Le processus de développement des films depuis le négatif jusqu’au positif a souvent été mis en avant. De mauvais rinçages de produits qui continuent d’agir sur le film, peuvent être un des paramètres qui jouent, avec les conditions de stockage, sur la vitesse du « virage » des couleurs. Dans une certaine mesure, il est possible de rattraper le niveau des couleurs lors du traitement logiciel des images après acquisition numérique.
Cependant, outre le (vrai) noir et blanc à la chimie plus simple et stable que la couleur, d’autres technologies sont bien plus pérennes comme le Kodachrome : un film couleur inversible très fiable, introduit dès 1935, qui a été massivement utilisé par les cinéastes amateurs jusqu’en 2009.
Autre technique, quasi insensible au temps, le tirage des copies en « Technicolor n4 » dite par « imbibition », dont la technique ressemble un peu au principe de la lithographie, mais qui fut, sauf exception, réservée aux copies positives 35mm ou 16mm professionnelles jusque dans les années 1970.
Dans le domaine des enregistrements sonores des films amateurs, s’il s’agit d’enregistrement en son optique, c’est-à-dire avec une piste à densité variable inscrite sur la pellicule, sa conservation est associée à celle de l’émulsion puisqu’il s’agit d’une image. Par contre, toutes les pistes magnétiques sont amenées à s’effacer ou, a minima, à perdre une bonne part de leurs informations au bout de quelques décennies.
En outre, ces pistes magnétiques qui se conservent mal, peuvent favoriser le syndrome du vinaigre.
Rappelons également que les projecteurs doivent être correctement entretenus et qu’une griffe abîmée est, par exemple, le meilleur moyen d’endommager définitivement un film. Il est clair que, dans ce domaine, commence à se poser des problèmes logistiques (ou parfois même réglementaires si on pense aux changements de lampes).

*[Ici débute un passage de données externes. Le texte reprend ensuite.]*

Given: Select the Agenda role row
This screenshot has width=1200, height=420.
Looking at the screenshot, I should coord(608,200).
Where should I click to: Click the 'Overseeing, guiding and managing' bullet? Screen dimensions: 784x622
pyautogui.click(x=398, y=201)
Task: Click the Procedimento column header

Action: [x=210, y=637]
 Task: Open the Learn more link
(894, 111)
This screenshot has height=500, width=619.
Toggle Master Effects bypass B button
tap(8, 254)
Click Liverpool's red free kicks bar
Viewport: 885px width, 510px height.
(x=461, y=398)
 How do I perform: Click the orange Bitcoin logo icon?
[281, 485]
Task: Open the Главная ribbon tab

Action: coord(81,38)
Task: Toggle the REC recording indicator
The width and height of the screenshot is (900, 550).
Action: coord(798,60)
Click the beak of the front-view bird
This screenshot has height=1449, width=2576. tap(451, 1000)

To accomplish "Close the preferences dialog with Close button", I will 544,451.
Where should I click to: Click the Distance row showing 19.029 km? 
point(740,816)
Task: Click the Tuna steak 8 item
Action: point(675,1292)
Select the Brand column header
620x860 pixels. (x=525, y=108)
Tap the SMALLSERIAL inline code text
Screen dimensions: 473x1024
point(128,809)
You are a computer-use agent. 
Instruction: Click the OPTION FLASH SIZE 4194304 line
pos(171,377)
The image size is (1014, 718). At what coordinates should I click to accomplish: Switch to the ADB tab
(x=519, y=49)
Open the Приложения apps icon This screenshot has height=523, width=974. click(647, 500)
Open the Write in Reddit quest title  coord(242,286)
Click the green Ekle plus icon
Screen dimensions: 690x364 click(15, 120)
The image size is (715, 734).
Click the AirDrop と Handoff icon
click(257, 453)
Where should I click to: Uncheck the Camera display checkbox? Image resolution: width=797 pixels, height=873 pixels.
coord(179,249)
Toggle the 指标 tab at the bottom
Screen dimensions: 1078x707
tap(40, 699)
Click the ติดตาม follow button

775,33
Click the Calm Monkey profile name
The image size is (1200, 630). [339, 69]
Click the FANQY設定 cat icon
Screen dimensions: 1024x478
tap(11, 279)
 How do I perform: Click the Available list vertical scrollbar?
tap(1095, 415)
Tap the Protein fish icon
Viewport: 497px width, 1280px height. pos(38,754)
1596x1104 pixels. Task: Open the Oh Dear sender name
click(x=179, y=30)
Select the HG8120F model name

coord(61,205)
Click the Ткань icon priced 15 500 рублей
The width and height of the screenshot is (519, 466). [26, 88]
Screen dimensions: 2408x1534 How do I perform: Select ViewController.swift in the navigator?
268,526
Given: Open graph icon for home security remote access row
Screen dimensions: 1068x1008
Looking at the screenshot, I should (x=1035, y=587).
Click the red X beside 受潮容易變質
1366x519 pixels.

Beaucoup de projecteurs (souvent les plus anciens) sont certes très rustiques et solides, mais ils ont besoin de fonctionner de temps à autre, sinon ils se grippent. Trouver des pièces ou des réparateurs compétents va devenir de plus en plus compliqué et les condensateurs chimiques ou l’électronique déjà présente de façon significative dans la génération des projecteurs Super 8 nous rappellent que ces mécaniques ne sont pas éternelles et souvent plus coûteuses à réparer que leur valeur sur le marché de l’occasion.